▶ [Task instructions] Give back every line of the material below word for word, leaving out the pictures.

Items listed in a dataset
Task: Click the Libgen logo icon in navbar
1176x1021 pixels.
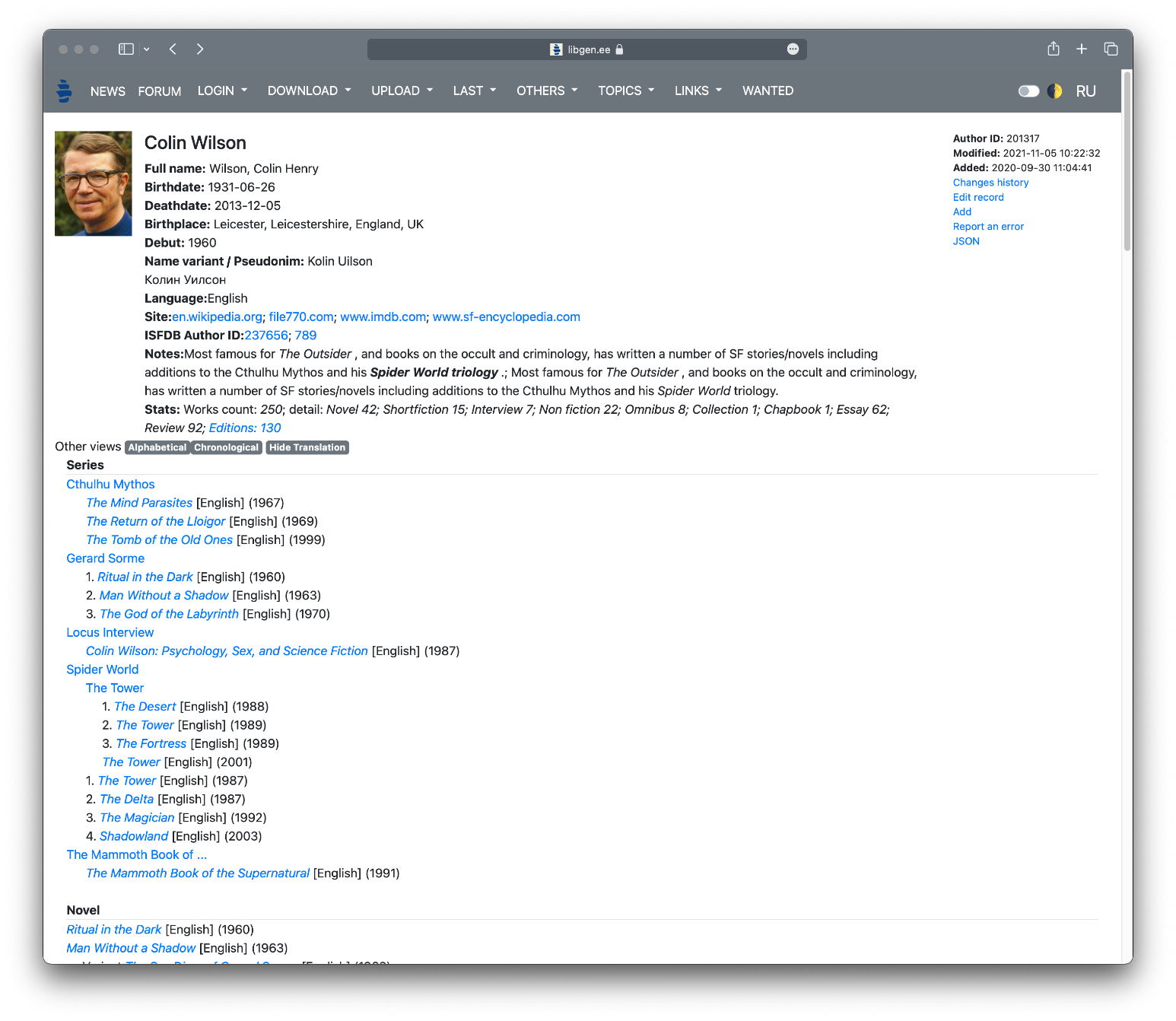Action: (x=65, y=91)
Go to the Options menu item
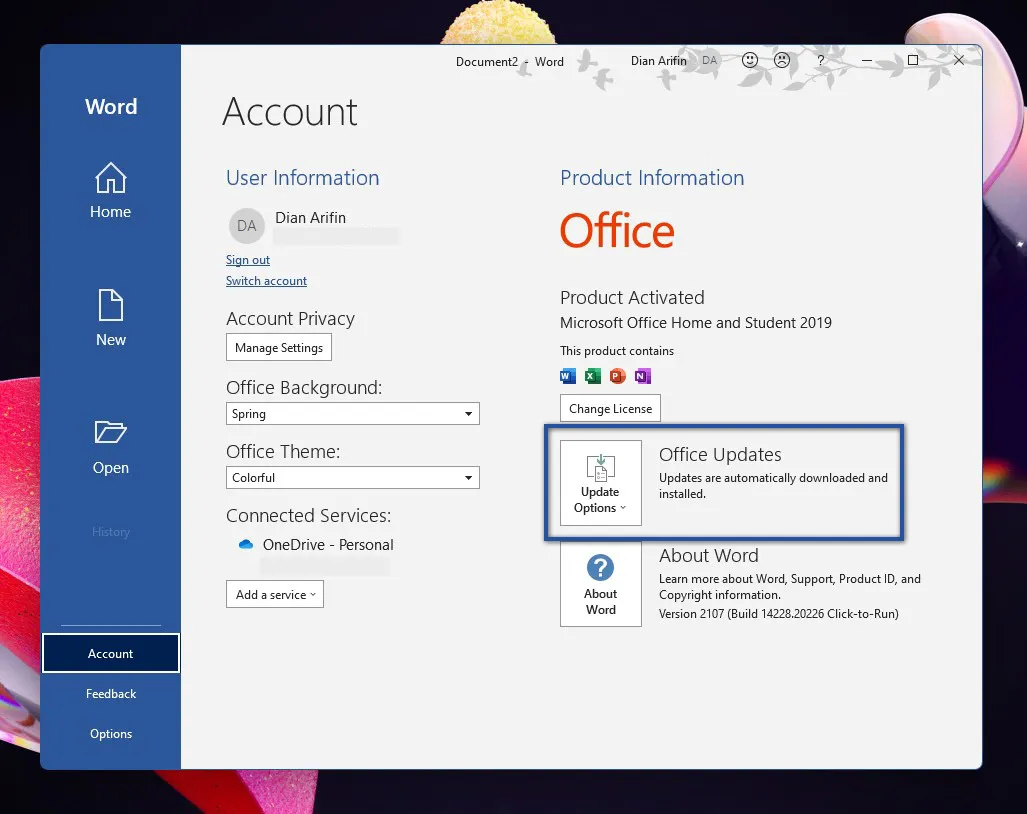The image size is (1027, 814). [x=110, y=734]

▶ [Task response]
Task: Click the Libgen logo icon in navbar
1176x1021 pixels.
Action: (x=65, y=91)
Go to the Options menu item
The image size is (1027, 814). [x=110, y=734]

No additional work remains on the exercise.